■ **What you should do**: The required result is an exact copy of the material from the line with "Screen dimensions: 1389x868" through its final line, both ends included.

■ **Exercise inputs**:
####

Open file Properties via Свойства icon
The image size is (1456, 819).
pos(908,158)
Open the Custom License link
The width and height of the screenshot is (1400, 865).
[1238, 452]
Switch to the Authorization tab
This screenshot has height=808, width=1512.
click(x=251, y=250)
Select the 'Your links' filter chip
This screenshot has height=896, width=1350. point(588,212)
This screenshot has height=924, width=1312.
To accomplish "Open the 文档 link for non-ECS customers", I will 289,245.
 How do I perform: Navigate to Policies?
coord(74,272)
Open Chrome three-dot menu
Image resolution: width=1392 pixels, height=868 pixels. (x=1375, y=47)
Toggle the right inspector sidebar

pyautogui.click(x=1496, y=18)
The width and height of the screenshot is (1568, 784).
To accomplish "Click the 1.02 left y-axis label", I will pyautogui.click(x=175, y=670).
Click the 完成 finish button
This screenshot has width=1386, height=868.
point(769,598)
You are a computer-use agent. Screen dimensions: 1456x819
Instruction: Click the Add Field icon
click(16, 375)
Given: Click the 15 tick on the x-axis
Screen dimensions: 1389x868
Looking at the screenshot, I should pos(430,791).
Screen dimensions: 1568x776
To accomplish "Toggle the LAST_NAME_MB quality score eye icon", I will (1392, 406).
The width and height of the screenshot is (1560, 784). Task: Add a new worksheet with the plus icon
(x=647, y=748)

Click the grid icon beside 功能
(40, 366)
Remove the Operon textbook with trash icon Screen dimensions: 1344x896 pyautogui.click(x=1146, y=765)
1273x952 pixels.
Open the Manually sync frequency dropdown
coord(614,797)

####

■ **Solution below**:
Screen dimensions: 1389x868
Looking at the screenshot, I should pos(430,791).
Screen dimensions: 1568x776
To accomplish "Toggle the LAST_NAME_MB quality score eye icon", I will (1392, 406).
The width and height of the screenshot is (1560, 784). Task: Add a new worksheet with the plus icon
(x=647, y=748)

Click the grid icon beside 功能
(40, 366)
Remove the Operon textbook with trash icon Screen dimensions: 1344x896 pyautogui.click(x=1146, y=765)
1273x952 pixels.
Open the Manually sync frequency dropdown
coord(614,797)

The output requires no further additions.